> **TASK TO COMPLETE**
Quote every line below exactly as it reads.

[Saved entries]
--- START ---
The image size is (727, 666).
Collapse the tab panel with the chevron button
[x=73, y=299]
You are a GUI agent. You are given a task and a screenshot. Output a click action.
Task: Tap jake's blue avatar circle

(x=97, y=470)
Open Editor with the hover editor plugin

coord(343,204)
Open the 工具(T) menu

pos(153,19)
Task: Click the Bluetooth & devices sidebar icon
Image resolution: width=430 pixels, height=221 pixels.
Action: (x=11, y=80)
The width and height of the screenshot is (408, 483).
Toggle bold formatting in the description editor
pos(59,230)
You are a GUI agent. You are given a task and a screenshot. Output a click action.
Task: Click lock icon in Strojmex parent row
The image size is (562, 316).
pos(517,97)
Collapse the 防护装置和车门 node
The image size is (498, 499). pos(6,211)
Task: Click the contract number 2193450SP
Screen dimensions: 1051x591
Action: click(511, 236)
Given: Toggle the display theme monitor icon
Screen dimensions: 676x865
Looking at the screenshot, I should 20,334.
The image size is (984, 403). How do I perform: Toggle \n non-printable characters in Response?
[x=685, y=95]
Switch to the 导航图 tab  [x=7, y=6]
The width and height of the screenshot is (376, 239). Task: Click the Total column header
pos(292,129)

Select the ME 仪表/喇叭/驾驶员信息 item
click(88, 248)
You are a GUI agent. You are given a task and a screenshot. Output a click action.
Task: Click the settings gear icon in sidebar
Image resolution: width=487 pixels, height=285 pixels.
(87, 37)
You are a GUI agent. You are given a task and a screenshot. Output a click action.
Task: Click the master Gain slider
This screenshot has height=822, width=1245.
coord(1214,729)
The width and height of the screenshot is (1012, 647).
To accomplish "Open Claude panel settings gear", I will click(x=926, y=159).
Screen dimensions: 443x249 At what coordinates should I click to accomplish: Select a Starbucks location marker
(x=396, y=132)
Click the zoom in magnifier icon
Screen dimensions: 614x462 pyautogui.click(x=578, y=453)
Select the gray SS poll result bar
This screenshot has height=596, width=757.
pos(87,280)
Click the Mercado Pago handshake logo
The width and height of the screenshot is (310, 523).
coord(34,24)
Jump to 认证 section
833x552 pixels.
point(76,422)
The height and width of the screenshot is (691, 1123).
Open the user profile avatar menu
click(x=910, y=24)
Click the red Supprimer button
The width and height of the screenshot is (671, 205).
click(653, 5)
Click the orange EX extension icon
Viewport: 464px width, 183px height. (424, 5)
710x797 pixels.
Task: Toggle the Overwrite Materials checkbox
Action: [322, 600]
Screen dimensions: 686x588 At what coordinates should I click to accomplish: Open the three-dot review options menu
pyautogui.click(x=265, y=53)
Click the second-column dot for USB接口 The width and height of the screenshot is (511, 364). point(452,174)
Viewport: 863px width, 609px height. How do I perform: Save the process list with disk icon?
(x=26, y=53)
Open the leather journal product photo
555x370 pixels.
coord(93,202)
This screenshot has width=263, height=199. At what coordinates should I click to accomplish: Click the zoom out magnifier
--- END ---
> **ANSWER AREA**
The image size is (727, 666).
Collapse the tab panel with the chevron button
[x=73, y=299]
You are a GUI agent. You are given a task and a screenshot. Output a click action.
Task: Tap jake's blue avatar circle

(x=97, y=470)
Open Editor with the hover editor plugin

coord(343,204)
Open the 工具(T) menu

pos(153,19)
Task: Click the Bluetooth & devices sidebar icon
Image resolution: width=430 pixels, height=221 pixels.
Action: (x=11, y=80)
The width and height of the screenshot is (408, 483).
Toggle bold formatting in the description editor
pos(59,230)
You are a GUI agent. You are given a task and a screenshot. Output a click action.
Task: Click lock icon in Strojmex parent row
The image size is (562, 316).
pos(517,97)
Collapse the 防护装置和车门 node
The image size is (498, 499). pos(6,211)
Task: Click the contract number 2193450SP
Screen dimensions: 1051x591
Action: click(511, 236)
Given: Toggle the display theme monitor icon
Screen dimensions: 676x865
Looking at the screenshot, I should 20,334.
The image size is (984, 403). How do I perform: Toggle \n non-printable characters in Response?
[x=685, y=95]
Switch to the 导航图 tab  [x=7, y=6]
The width and height of the screenshot is (376, 239). Task: Click the Total column header
pos(292,129)

Select the ME 仪表/喇叭/驾驶员信息 item
click(88, 248)
You are a GUI agent. You are given a task and a screenshot. Output a click action.
Task: Click the settings gear icon in sidebar
Image resolution: width=487 pixels, height=285 pixels.
(87, 37)
You are a GUI agent. You are given a task and a screenshot. Output a click action.
Task: Click the master Gain slider
This screenshot has height=822, width=1245.
coord(1214,729)
The width and height of the screenshot is (1012, 647).
To accomplish "Open Claude panel settings gear", I will click(x=926, y=159).
Screen dimensions: 443x249 At what coordinates should I click to accomplish: Select a Starbucks location marker
(x=396, y=132)
Click the zoom in magnifier icon
Screen dimensions: 614x462 pyautogui.click(x=578, y=453)
Select the gray SS poll result bar
This screenshot has height=596, width=757.
pos(87,280)
Click the Mercado Pago handshake logo
The width and height of the screenshot is (310, 523).
coord(34,24)
Jump to 认证 section
833x552 pixels.
point(76,422)
The height and width of the screenshot is (691, 1123).
Open the user profile avatar menu
click(x=910, y=24)
Click the red Supprimer button
The width and height of the screenshot is (671, 205).
click(653, 5)
Click the orange EX extension icon
Viewport: 464px width, 183px height. (424, 5)
710x797 pixels.
Task: Toggle the Overwrite Materials checkbox
Action: [322, 600]
Screen dimensions: 686x588 At what coordinates should I click to accomplish: Open the three-dot review options menu
pyautogui.click(x=265, y=53)
Click the second-column dot for USB接口 The width and height of the screenshot is (511, 364). point(452,174)
Viewport: 863px width, 609px height. How do I perform: Save the process list with disk icon?
(x=26, y=53)
Open the leather journal product photo
555x370 pixels.
coord(93,202)
This screenshot has width=263, height=199. At what coordinates should I click to accomplish: Click the zoom out magnifier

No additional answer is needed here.